■ Record excerpts

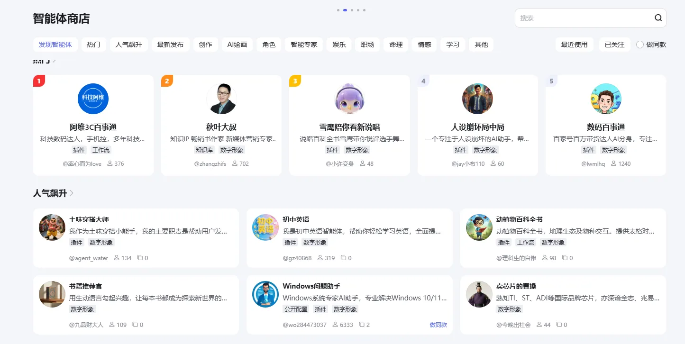Click the 最近使用 button
Image resolution: width=685 pixels, height=344 pixels.
click(x=574, y=45)
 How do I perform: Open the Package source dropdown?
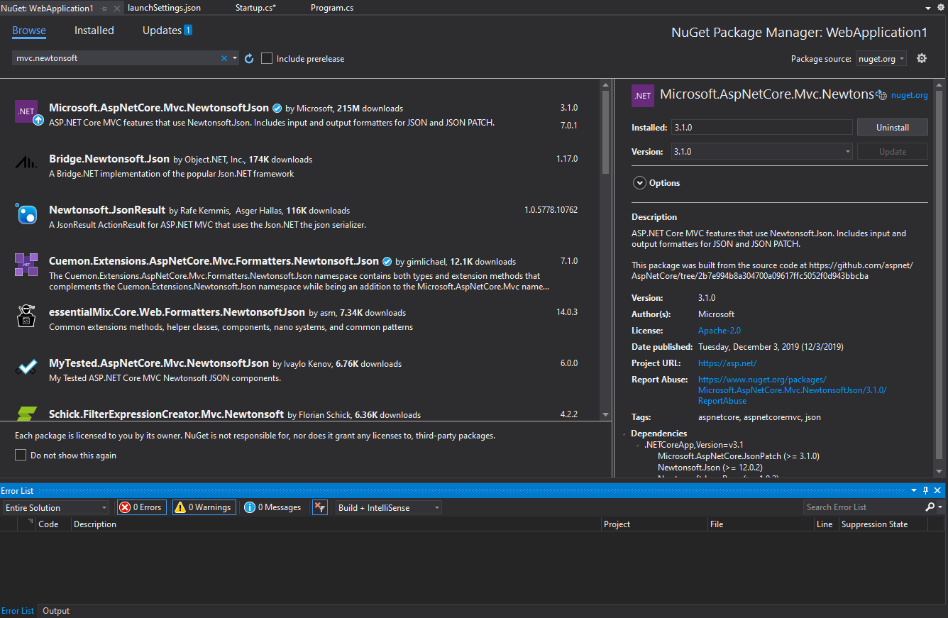[881, 59]
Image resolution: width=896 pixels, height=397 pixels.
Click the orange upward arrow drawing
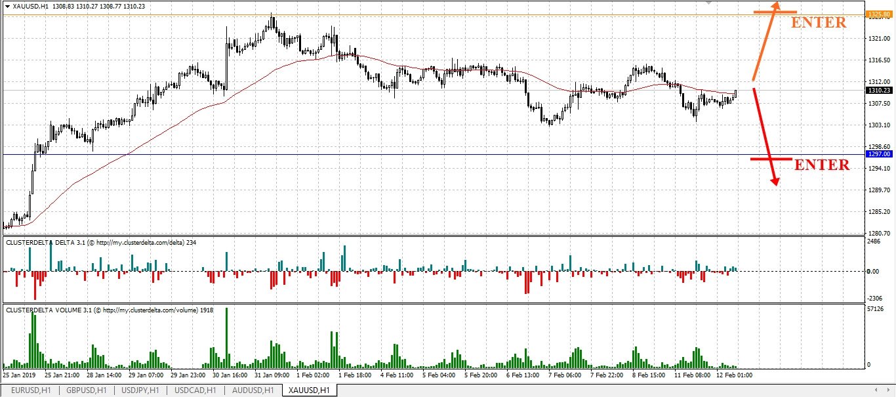click(x=765, y=41)
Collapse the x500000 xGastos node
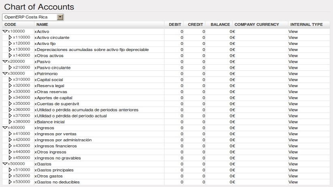The height and width of the screenshot is (187, 333). pos(5,164)

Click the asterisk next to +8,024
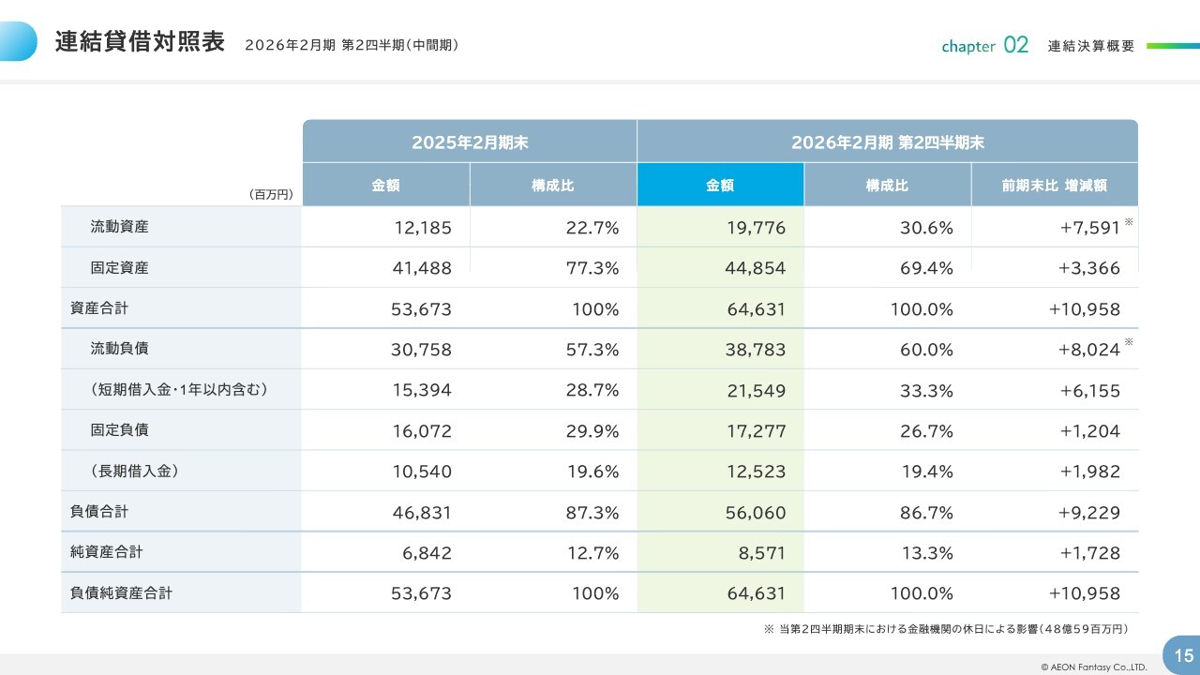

■ Exercise goal
Copy the lines of the records, beginning where the line containing "How do I perform: Open" appears and continuing through the final line, exactly and with no pictures.

■ Your solution
 How do I perform: Open the Package source dropdown?
[881, 59]
Image resolution: width=896 pixels, height=397 pixels.
Click the orange upward arrow drawing
click(x=765, y=41)
Collapse the x500000 xGastos node
The height and width of the screenshot is (187, 333). pos(5,164)

Click the asterisk next to +8,024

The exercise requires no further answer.